As underpinned in the recently concluded Fourth Plenum meetings, China’s next expansion will be powered by innovation and domestic demand. The success of DeepSeek showcased China’s growing capabilities in artificial intelligence (AI) despite semiconductor constraints, joining electric vehicles and biotechnology as areas of global competitiveness. Policy alignment around these industries—supported by digital‑infrastructure investment and entrepreneurial incentives—should help sustain productivity growth over the medium term.
Simultaneously, consumption continues to broaden. Scalable platforms and leading brands are capturing discretionary spending through technology and user engagement, while traditional industries are achieving higher profitability under the anti‑involution framework, which targets excessive competition.
The government’s anti‑involution agenda has begun to reshape industrial behavior. Capacity discipline and consolidation are improving pricing power in materials, manufacturing, and telecom infrastructure. These adjustments are expected to underpin a healthier profit cycle focused on efficiency and capital discipline.
As of September 30, 2025.
1 The GDP deflator is a comprehensive measure of the prices of domestically produced goods and services in an economy.

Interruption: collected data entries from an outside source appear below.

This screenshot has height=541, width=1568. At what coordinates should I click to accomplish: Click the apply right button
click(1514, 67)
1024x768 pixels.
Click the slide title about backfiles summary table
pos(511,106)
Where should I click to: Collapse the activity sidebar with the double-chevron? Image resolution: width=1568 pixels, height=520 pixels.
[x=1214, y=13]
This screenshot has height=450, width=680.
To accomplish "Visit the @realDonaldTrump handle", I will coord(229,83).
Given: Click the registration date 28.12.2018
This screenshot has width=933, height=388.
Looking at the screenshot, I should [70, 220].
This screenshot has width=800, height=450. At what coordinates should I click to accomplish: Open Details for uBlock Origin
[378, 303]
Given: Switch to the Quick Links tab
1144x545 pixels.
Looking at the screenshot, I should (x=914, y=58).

Source: Bloomberg Finance L.P.
Source: T. Rowe Price. The specific securities identified and described are for informational purposes only and do not represent recommendations. The trademarks shown are the property of their respective owners. T. Rowe Price is not endorsed, sponsored, or otherwise authorized by or affiliated with any of the trademark owners represented by these trademarks.
"Domestic consumption remains a core pillar of China’s long-term structural growth story."

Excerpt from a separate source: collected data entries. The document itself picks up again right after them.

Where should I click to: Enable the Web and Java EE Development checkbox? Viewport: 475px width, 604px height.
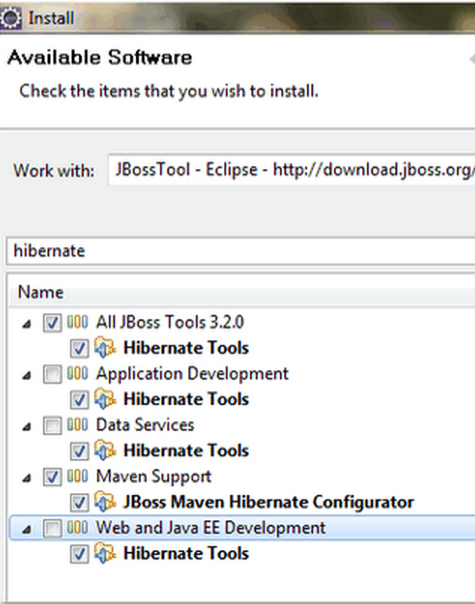[52, 528]
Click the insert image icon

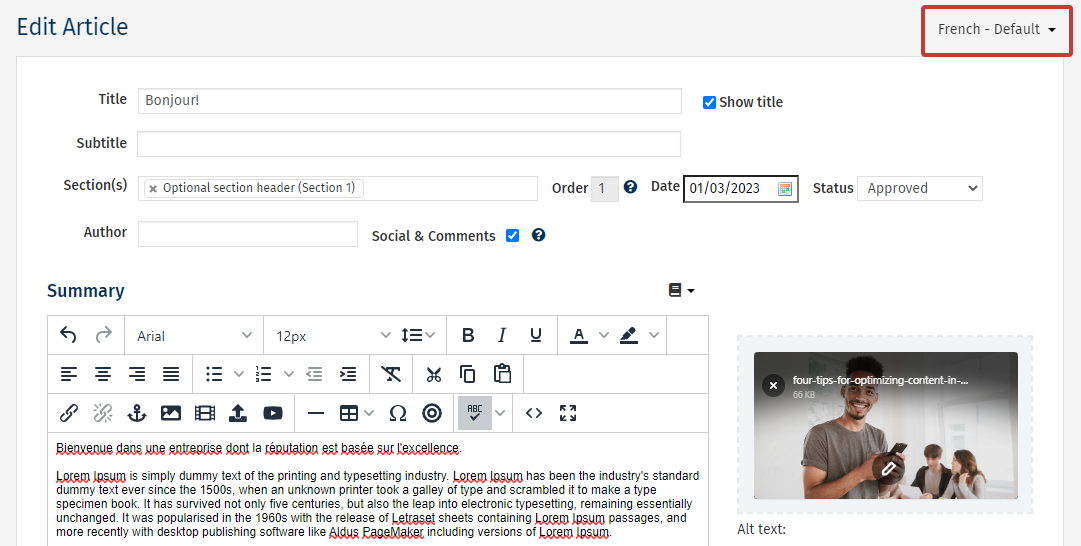(x=171, y=413)
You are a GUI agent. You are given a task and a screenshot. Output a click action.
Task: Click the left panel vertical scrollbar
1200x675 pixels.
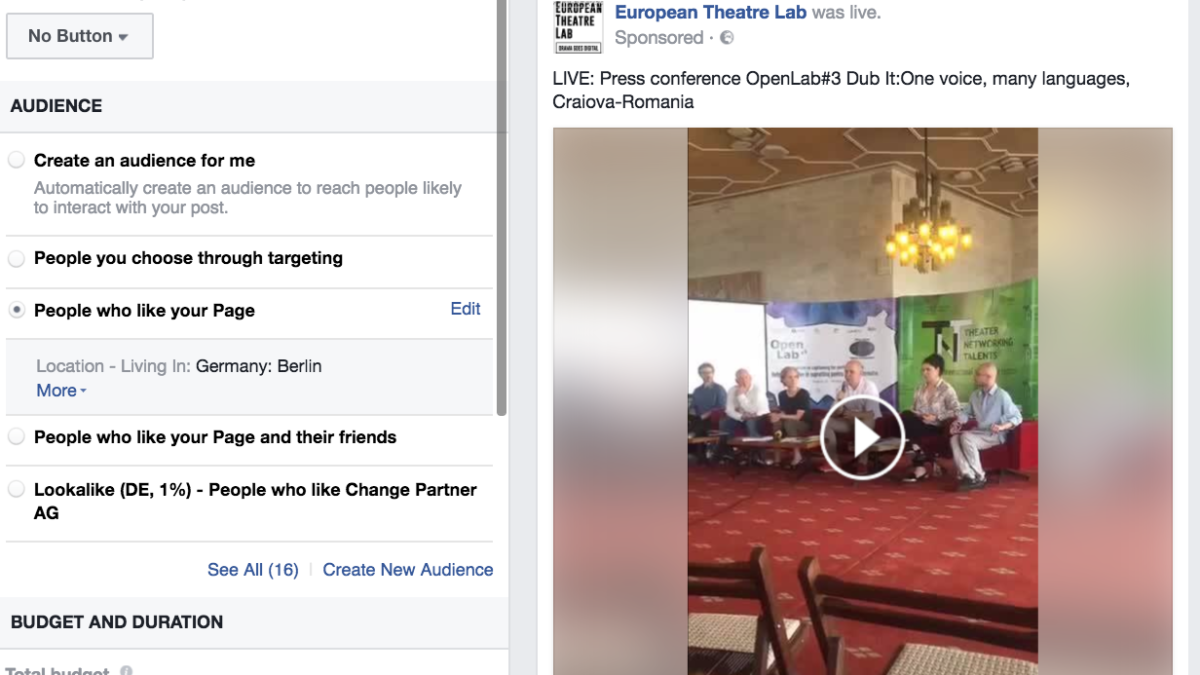[x=502, y=207]
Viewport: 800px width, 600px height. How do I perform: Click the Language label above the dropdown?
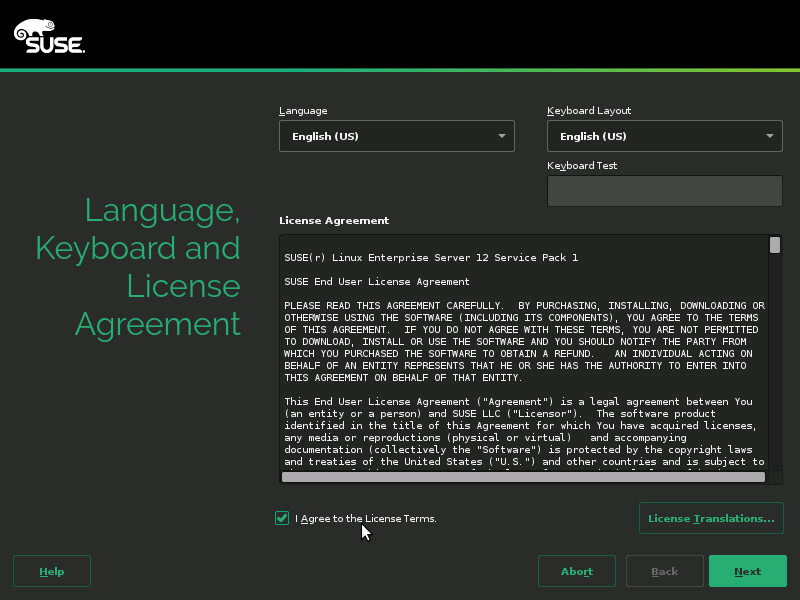click(303, 111)
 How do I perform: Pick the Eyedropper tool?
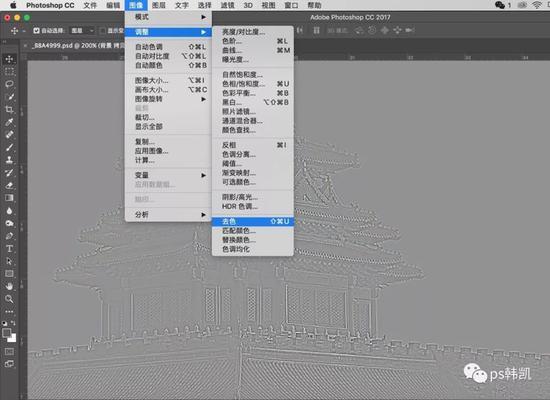tap(9, 122)
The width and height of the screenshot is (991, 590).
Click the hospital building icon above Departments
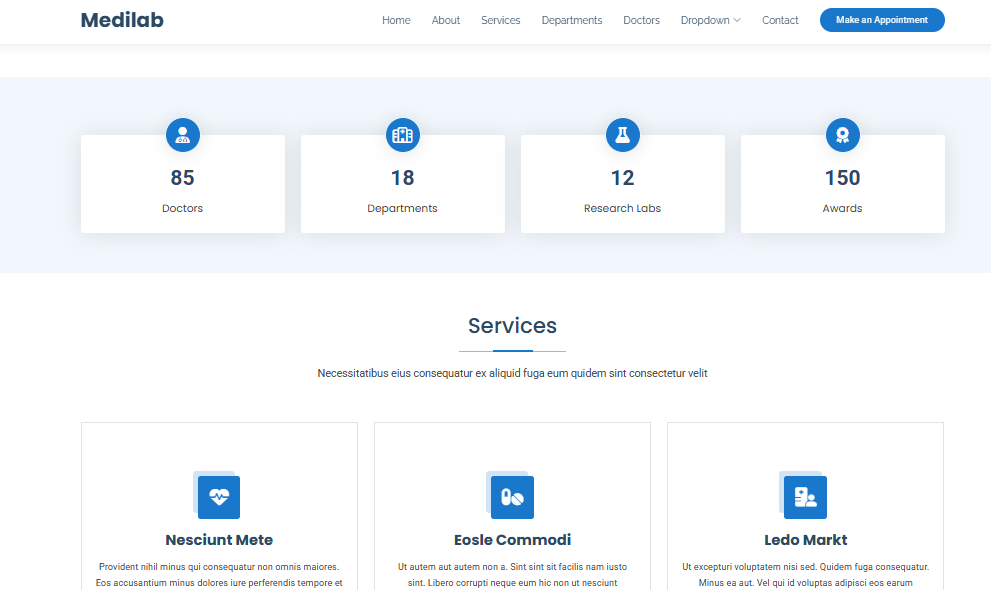click(403, 135)
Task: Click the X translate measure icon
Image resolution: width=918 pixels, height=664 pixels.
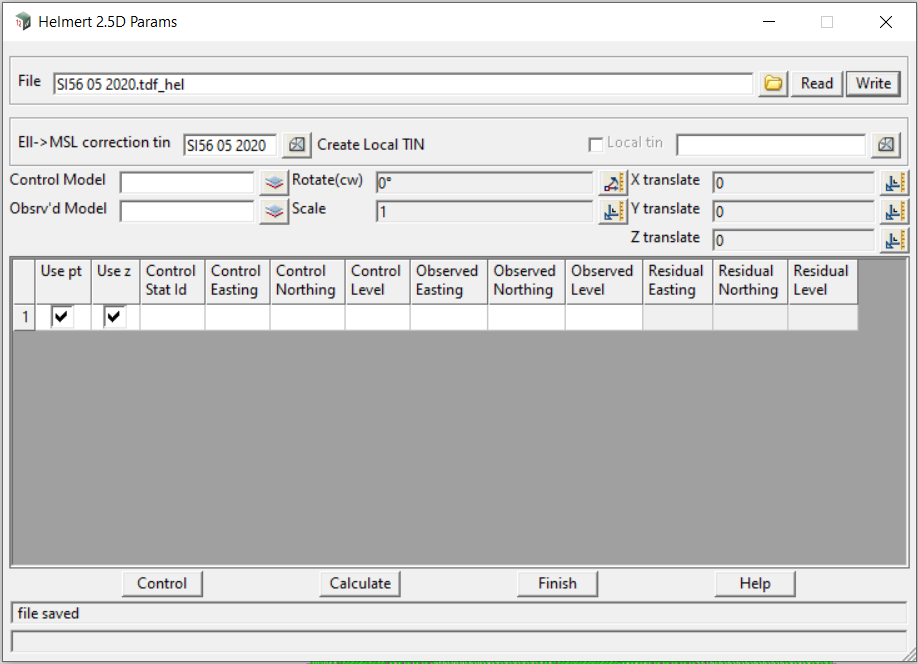Action: tap(894, 182)
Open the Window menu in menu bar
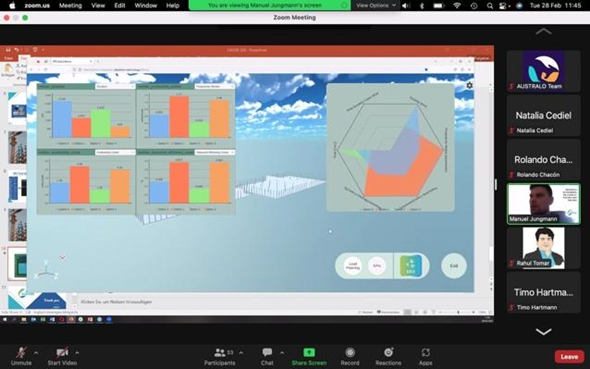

1. Consumption and services
Domestic consumption remains a core pillar of China’s long‑term structural growth story. Rising household incomes, firmer consumer sentiment, and policy support for urban services are creating a more resilient spending base.
(i) Platforms: China Resources MixC, H World, Kanzhun, and Tencent Music are examples of scalable franchises with competitive moats1 that have had recurring revenue streams. Their integrated ecosystems and ability to capture consumer traffic—both online and offline—supported them through multiple market cycles.
(ii) Product cycles: Ninebot and Loncin illustrate the strength of China’s innovation‑led consumption. Their capacity to commercialize new designs rapidly and connect with younger demographics positions them for product‑cycle expansion in both domestic and export markets.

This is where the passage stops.